Tasks to complete:
**1)** From the note to self, quote the passage starting with "Try to be more" and going on through "point in that.".
**2)** In the note to self, what subject was the high school presentation about?
**3)** Write what comes next in the note to self, after its last sentence.

Document segment:
═══
Note To Self…

Try to be more confident. Try not to let your anxiety get the best of you and make you miss out on amazing life experiences and opportunities. Try to actually message and text others first, even if that means being rejected. Try not to let your loneliness be a deciding factor of how your future will be for you. Try to learn from your mistakes and always do better. Try not to think of the past too much and worry about how you could have changed things because there’s no point in that.

No one will remember that presentation you gave on the Greeks and Romans from high school, and how you kept stuttering throughout it. Or when you tripped going down the aisle of the school bus senior year with it full of people. Or how red your face got when your teacher completely called you out for not having your homework done in eighth grade. Or that painful quietness of your math classroom when you just didn’t know the answer, but your teacher was waiting despite already knowing you didn’t know, the only sound coming from the hum of the radiator and the dull ticking of the clock.
═══
Extracted records:

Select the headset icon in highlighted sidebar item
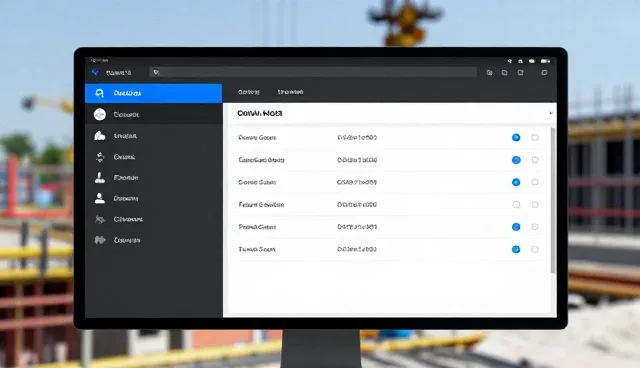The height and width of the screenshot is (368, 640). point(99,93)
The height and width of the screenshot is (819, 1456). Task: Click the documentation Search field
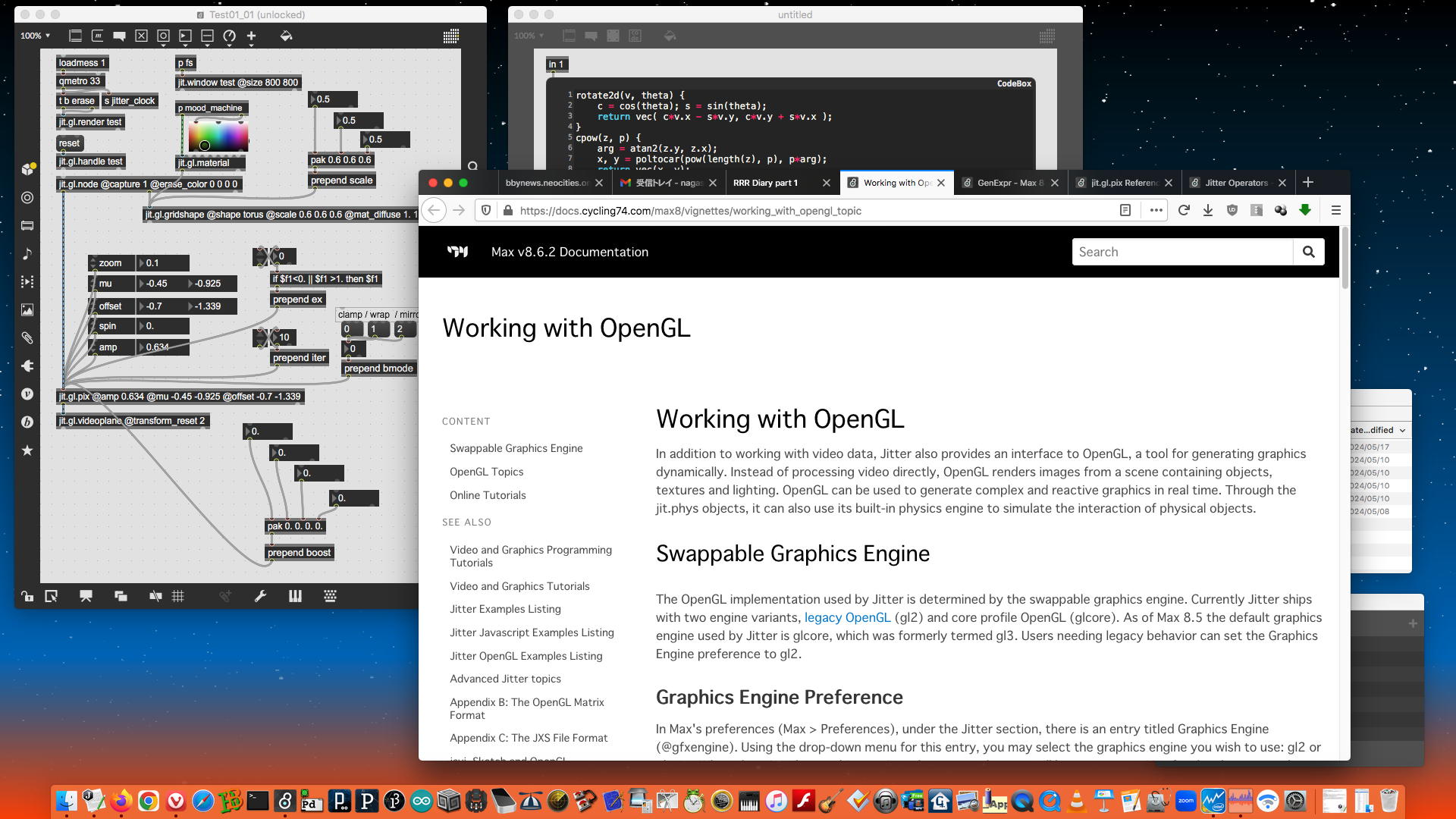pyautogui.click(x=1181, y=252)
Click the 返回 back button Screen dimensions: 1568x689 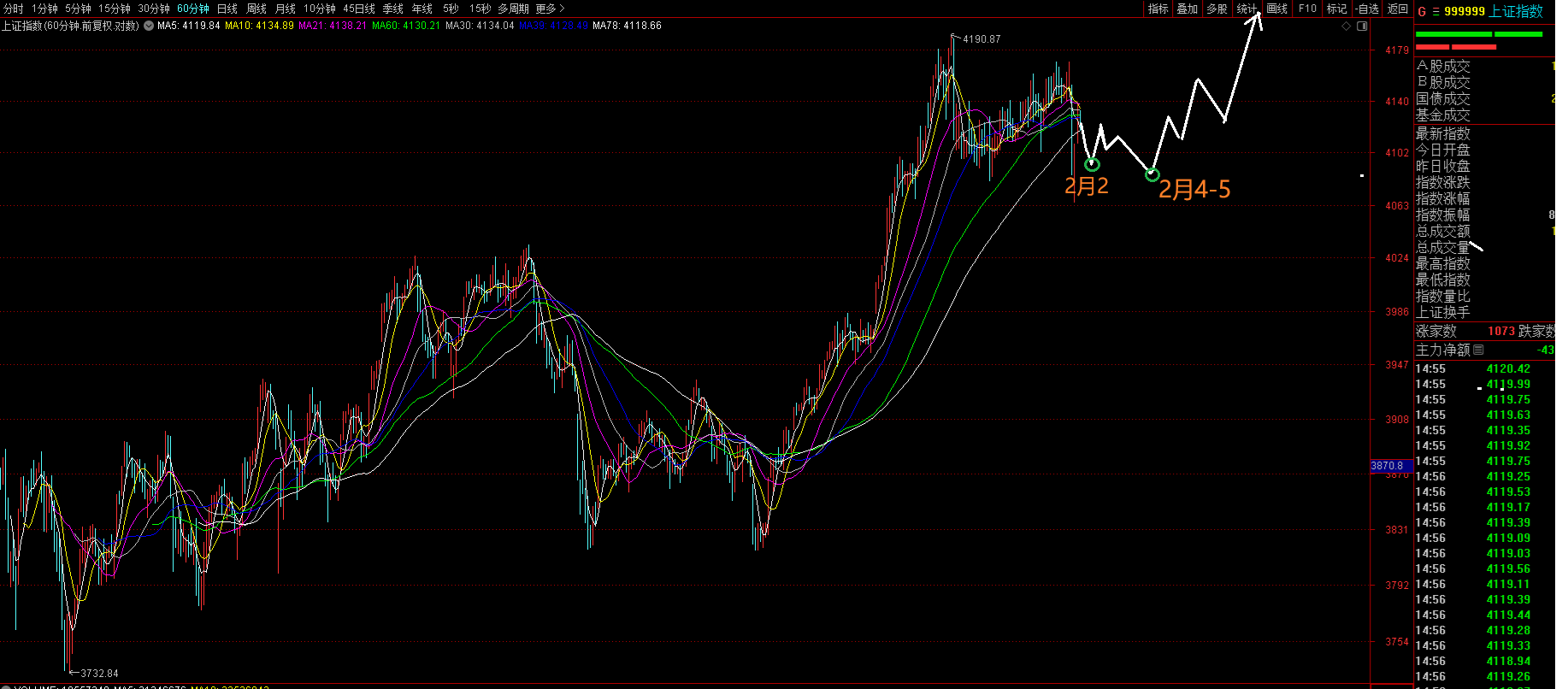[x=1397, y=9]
═══
Exercise responses:
**1)**
Try to be more confident. Try not to let your anxiety get the best of you and make you miss out on amazing life experiences and opportunities. Try to actually message and text others first, even if that means being rejected. Try not to let your loneliness be a deciding factor of how your future will be for you. Try to learn from your mistakes and always do better. Try not to think of the past too much and worry about how you could have changed things because there’s no point in that.

**2)** The Greeks and Romans.

**3)**
No one will remember how bad and frizzy your hair looked that one day. Or how fucking stupid and isolated you felt when your friend group ~politely~ kicked you out of the group project because apparently you were the one that was just “one person too many” and how you ended up doing it all alone. Or how pathetic  you were for only being invited to one sweet 16 in high school, and not even going because you would only know a few people and they would most likely be with their other friends. Or how you didn’t even go to your own prom because of how lonely you felt, even though three of your (only) friends wanted you to go, yet they all had dates they would be with. (And also you didn’t want to spend the money on the prom ticket or spend the time to find a prom dress as well as the money to spend on the dress and getting a ride there and back home because you can’t even drive and don’t even have a car. Which now that you think about it wouldn’t have mattered anyways).

No one will remember all those days you spent in the library during lunch period because you didn’t have anyone to sit with, and you didn’t want other people to know. No one will remember that time you nearly cried in the bathroom at school like a fucking cliché due to how alone you felt freshman year because of how all your middle school friends were slowly finding their friend groups, and you weren’t.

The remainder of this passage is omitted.